- [Input records]:
-------------------------

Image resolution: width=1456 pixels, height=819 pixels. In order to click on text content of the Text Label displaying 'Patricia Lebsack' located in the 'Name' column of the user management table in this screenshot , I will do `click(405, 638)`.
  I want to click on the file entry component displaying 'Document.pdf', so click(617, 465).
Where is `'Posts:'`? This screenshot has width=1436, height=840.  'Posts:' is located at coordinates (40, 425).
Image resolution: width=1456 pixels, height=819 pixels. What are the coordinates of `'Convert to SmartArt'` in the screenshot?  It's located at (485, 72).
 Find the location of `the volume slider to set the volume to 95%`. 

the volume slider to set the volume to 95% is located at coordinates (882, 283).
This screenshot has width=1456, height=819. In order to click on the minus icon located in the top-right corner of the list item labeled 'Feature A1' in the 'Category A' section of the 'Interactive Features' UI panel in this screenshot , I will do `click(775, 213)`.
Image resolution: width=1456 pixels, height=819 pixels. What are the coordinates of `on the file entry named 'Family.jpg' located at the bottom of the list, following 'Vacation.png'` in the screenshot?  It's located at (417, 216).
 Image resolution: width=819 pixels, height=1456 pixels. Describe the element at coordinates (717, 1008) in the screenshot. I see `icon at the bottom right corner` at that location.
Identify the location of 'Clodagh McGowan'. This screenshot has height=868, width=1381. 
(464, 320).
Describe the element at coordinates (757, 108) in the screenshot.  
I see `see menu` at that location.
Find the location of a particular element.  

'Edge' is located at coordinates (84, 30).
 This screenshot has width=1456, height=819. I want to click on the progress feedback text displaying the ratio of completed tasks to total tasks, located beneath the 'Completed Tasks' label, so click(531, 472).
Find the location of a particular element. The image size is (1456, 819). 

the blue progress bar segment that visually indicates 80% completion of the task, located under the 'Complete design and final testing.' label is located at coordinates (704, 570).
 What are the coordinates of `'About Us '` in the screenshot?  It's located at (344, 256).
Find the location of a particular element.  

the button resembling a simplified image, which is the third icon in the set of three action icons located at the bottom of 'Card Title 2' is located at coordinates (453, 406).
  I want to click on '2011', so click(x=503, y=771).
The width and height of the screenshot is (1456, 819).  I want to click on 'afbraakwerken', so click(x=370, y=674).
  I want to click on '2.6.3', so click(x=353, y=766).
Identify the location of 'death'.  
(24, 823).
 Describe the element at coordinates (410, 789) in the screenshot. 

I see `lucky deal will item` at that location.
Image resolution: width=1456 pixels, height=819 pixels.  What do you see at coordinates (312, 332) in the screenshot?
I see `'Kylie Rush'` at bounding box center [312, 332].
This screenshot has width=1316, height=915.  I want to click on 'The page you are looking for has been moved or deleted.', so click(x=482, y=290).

-------------------------

- [Directive]:
Transcribe the records between the line containing "Find the location of a particular element. The" and the line containing "at (344, 256).", inclusive, copying every line exactly.

- [Answer in full]:
Find the location of a particular element. The image size is (1456, 819). 

the blue progress bar segment that visually indicates 80% completion of the task, located under the 'Complete design and final testing.' label is located at coordinates (704, 570).
 What are the coordinates of `'About Us '` in the screenshot?  It's located at (344, 256).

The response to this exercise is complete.